┌──

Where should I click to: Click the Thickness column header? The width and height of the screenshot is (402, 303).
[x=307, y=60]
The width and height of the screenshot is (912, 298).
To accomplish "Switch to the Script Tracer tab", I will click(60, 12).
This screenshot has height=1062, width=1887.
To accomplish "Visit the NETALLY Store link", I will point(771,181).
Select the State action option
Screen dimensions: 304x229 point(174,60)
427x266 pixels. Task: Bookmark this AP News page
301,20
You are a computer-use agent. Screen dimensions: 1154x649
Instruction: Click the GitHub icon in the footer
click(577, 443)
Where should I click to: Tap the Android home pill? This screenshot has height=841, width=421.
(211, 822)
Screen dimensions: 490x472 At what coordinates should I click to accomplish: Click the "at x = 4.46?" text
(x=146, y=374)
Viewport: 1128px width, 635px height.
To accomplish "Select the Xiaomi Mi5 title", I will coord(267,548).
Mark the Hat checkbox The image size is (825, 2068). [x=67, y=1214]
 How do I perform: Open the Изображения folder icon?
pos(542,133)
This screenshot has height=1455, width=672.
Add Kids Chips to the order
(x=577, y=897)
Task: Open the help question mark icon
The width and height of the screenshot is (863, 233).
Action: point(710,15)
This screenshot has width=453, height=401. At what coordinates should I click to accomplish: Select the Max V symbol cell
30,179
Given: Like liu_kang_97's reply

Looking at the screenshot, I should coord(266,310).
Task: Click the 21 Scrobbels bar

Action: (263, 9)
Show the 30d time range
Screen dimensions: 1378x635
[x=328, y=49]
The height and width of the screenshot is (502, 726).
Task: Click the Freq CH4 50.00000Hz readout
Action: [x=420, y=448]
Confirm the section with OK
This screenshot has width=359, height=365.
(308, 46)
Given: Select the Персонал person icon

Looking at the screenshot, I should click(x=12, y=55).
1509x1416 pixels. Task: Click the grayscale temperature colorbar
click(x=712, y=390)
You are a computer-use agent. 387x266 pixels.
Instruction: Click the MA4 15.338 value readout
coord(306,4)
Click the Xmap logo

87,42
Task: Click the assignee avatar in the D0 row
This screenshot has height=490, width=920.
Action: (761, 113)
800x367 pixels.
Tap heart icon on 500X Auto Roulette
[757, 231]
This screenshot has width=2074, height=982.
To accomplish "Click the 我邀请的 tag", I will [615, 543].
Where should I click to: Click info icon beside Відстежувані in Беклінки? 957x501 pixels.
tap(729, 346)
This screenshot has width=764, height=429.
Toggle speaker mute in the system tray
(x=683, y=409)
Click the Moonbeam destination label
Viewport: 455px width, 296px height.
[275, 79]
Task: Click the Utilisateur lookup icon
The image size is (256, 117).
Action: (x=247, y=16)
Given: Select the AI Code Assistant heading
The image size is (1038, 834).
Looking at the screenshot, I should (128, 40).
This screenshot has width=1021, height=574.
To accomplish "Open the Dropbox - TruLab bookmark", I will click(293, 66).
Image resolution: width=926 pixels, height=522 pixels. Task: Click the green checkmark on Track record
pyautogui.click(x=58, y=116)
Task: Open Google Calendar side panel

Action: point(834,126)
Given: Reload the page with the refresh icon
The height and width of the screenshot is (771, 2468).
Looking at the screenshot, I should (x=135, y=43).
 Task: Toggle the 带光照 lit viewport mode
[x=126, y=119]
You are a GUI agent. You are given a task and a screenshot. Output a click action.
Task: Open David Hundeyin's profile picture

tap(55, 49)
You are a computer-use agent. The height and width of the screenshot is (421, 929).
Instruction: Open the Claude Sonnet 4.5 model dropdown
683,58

└──

Job:
Reproduce every line of the material above without changing anything.

Solution below:
Where should I click to: Click the Thickness column header? The width and height of the screenshot is (402, 303).
[x=307, y=60]
The width and height of the screenshot is (912, 298).
To accomplish "Switch to the Script Tracer tab", I will click(60, 12).
This screenshot has height=1062, width=1887.
To accomplish "Visit the NETALLY Store link", I will point(771,181).
Select the State action option
Screen dimensions: 304x229 point(174,60)
427x266 pixels. Task: Bookmark this AP News page
301,20
You are a computer-use agent. Screen dimensions: 1154x649
Instruction: Click the GitHub icon in the footer
click(577, 443)
Where should I click to: Tap the Android home pill? This screenshot has height=841, width=421.
(211, 822)
Screen dimensions: 490x472 At what coordinates should I click to accomplish: Click the "at x = 4.46?" text
(x=146, y=374)
Viewport: 1128px width, 635px height.
To accomplish "Select the Xiaomi Mi5 title", I will coord(267,548).
Mark the Hat checkbox The image size is (825, 2068). [x=67, y=1214]
 How do I perform: Open the Изображения folder icon?
pos(542,133)
This screenshot has height=1455, width=672.
Add Kids Chips to the order
(x=577, y=897)
Task: Open the help question mark icon
The width and height of the screenshot is (863, 233).
Action: point(710,15)
This screenshot has width=453, height=401. At what coordinates should I click to accomplish: Select the Max V symbol cell
30,179
Given: Like liu_kang_97's reply

Looking at the screenshot, I should coord(266,310).
Task: Click the 21 Scrobbels bar

Action: (263, 9)
Show the 30d time range
Screen dimensions: 1378x635
[x=328, y=49]
The height and width of the screenshot is (502, 726).
Task: Click the Freq CH4 50.00000Hz readout
Action: [x=420, y=448]
Confirm the section with OK
This screenshot has width=359, height=365.
(308, 46)
Given: Select the Персонал person icon

Looking at the screenshot, I should click(x=12, y=55).
1509x1416 pixels. Task: Click the grayscale temperature colorbar
click(x=712, y=390)
You are a computer-use agent. 387x266 pixels.
Instruction: Click the MA4 15.338 value readout
coord(306,4)
Click the Xmap logo

87,42
Task: Click the assignee avatar in the D0 row
This screenshot has height=490, width=920.
Action: (761, 113)
800x367 pixels.
Tap heart icon on 500X Auto Roulette
[757, 231]
This screenshot has width=2074, height=982.
To accomplish "Click the 我邀请的 tag", I will [615, 543].
Where should I click to: Click info icon beside Відстежувані in Беклінки? 957x501 pixels.
tap(729, 346)
This screenshot has width=764, height=429.
Toggle speaker mute in the system tray
(x=683, y=409)
Click the Moonbeam destination label
Viewport: 455px width, 296px height.
[275, 79]
Task: Click the Utilisateur lookup icon
The image size is (256, 117).
Action: (x=247, y=16)
Given: Select the AI Code Assistant heading
The image size is (1038, 834).
Looking at the screenshot, I should (128, 40).
This screenshot has width=1021, height=574.
To accomplish "Open the Dropbox - TruLab bookmark", I will click(293, 66).
Image resolution: width=926 pixels, height=522 pixels. Task: Click the green checkmark on Track record
pyautogui.click(x=58, y=116)
Task: Open Google Calendar side panel

Action: point(834,126)
Given: Reload the page with the refresh icon
The height and width of the screenshot is (771, 2468).
Looking at the screenshot, I should (x=135, y=43).
 Task: Toggle the 带光照 lit viewport mode
[x=126, y=119]
You are a GUI agent. You are given a task and a screenshot. Output a click action.
Task: Open David Hundeyin's profile picture

tap(55, 49)
You are a computer-use agent. The height and width of the screenshot is (421, 929).
Instruction: Open the Claude Sonnet 4.5 model dropdown
683,58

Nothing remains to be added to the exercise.